Here are our particulars - 380K mortgage, 3.9 fixed rate for the next 4 years; 2 children under 5; I have around 60K in RRSPs, husband has about the same; we owe about 7K in consumer debt (some credit cards, LOC); car is $360 a month, finished in Nov with a balance of 8K to pay. We contribute $50/month to an RESP for our eldest son - haven't gotten around to one for our toddler.

Sometimes I think that hey, we make a pretty good income - why are we struggling? Other people seem to have it so good and easy. I know, I know - 'other' people...maybe they're in huge debt. But we don't have the fancy new toys, the blackberries, TVs in every room, game consoles every time they come out with a new version, we don't take family trips anywhere - ok, went to St. Jacob's for ONE NIGHT this last summer, but that's it...we don't have take-out regularly, or dinners out...where are we going wrong?? We have no savings to speak of (I know, it's horrible!) and with my husband currently not bringing in an income, I am starting to (ok, I have already felt it) feel the stress and burden of it all.

I guess I don't have a specific question, but are we that bad off?
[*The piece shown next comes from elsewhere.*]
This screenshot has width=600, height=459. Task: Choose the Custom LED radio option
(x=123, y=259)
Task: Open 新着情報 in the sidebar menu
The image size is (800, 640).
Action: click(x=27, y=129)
Is contributing 13K a year (just me) good enough for retirement? Where are we going wrong? Where is the money going??  I can't change what I contribute to the RRSPs as it is part of my contract, I have recently cut my phone/internet/cable bill almost in half, I commute daily to work which uses a lot of gas, we pay child care for both children ($400 a month for the oldest and $380 bi-weekly for the youngest).
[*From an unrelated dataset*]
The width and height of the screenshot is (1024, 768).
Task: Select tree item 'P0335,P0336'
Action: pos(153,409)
Can anyone give me any pointers or advice on how to make the best of our situation? Or are we already ok? Am I stressing over nothing?
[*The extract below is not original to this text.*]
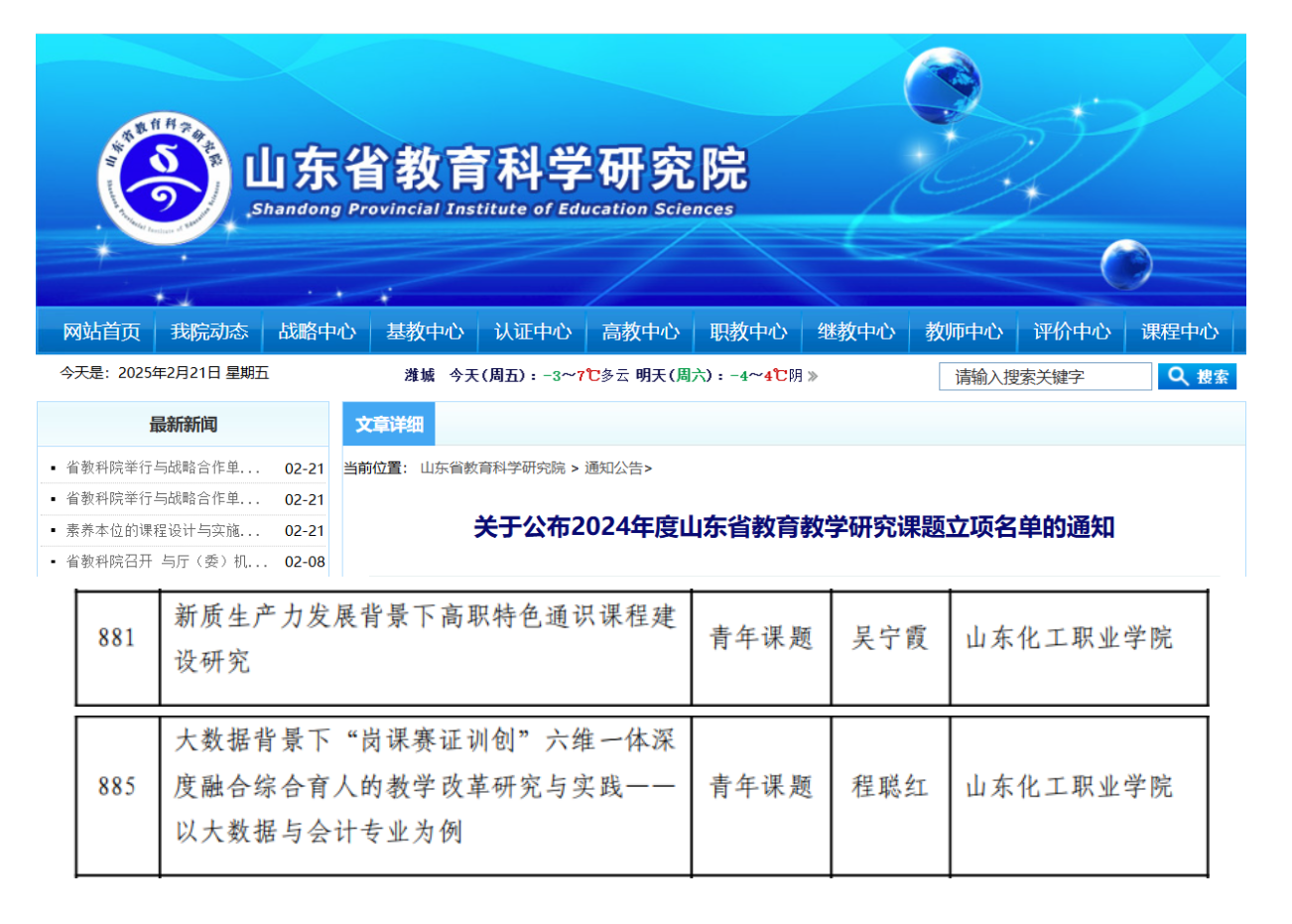Select 课程中心 navigation item
This screenshot has width=1292, height=924.
(x=1179, y=331)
Thank you kindly for any consideration. 

Elizabeth


----------



## the-royal-mail (Dec 11, 2009)

Hi Elizabeth,

Welcome to these forums!

You are NOT stressing over nothing. You are running a family of several people and raising children. I think that is quite a job.

$7K in consumer debt is something that should be cleared away as a first priority.

You asked where the money is going. What lead to the $7K debt? What sorts of purchases caused that? That is the answer. If you want to solve that question/problem, stop buying the sorts of things that caused you to be $7K in debt. Chances are many of those things are in the landfill now while the debt is still with you.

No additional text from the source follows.